Not to mention, I don’t look like the stereotype of a “nerd girl,” so I am often not taken seriously by men within fandom for that as well (that stereotype is complete bullshit anyway). And I’m not even as heavily involved in this stuff as some women are! I have seen and met women who eat, sleep, and breathe this kind of stuff! Star Wars, Stark Trek, D&D, LotR, anime, video games, comic books, whatever it may be. I’ve seen other women get treated a lot more poorly than I have simply because of the things they like! And because of what? Gender roles? Stupid societal expectations?
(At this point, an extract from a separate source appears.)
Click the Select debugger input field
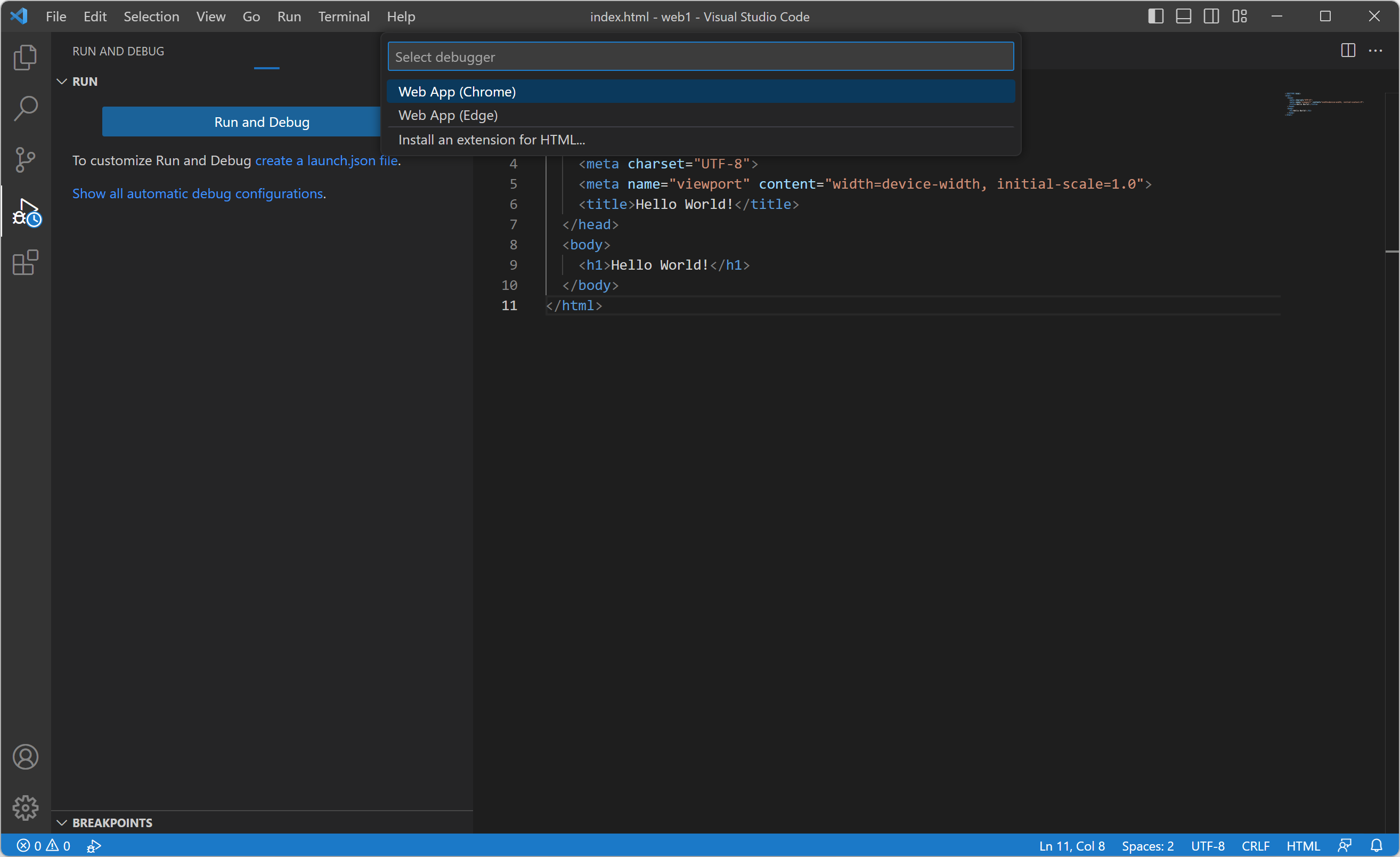This screenshot has width=1400, height=857. (700, 57)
So yes, I understand why a movie theater in Texas is offering women-only showings of Wonder Women. Women are very much underrepresented in the superhero genre, particularly in movies. Wonder Woman is the first female-led superhero movie since Hallie Berry’s Catwoman in 2005, and that movie was given so much shit by critics and fans. Marvel has never released a single female lead movie, and won’t until 2019.

The women only showings show women that they can be powerful and save the world. It empowers little girls and shows us that we are more than just a plaything for a man to rescue or wait around for them to save the day. And it shows women within this so-called “nerd culture” that they are important too. Their presence matters, their opinions matter, and their validity as fans matter just as much as anyone else.

Hell, if some theaters wanted to do an African American only showing of Marvel’s Black Panther when it comes out, go for it. People of color are just as, if not more, marginalized and erased from nerd culture than women are. With Marvel blaming low comic book sales on “diversity,” they’re continuous whitewashing of characters and erasure of ethnic backgrounds, and the erasure/disregard for POC characters by the fandom within fanon. I can only think of two or three popular superhero movies that have come out in the last 20 years with a POC lead.

It’s not like the theater is denying you the right to see the movie, you just won’t be allowed into that specific theater room showing it. Hell, 99% of the people complaining about it don’t live in Texas or anywhere near that theater.

Basically what I’m saying is, stop throwing a bitch fit over dumb shit, go watch a different showing of the same movie that’s being offered five minutes later, and stop trying to deny women their right and their place within fandom as more than just casual participants.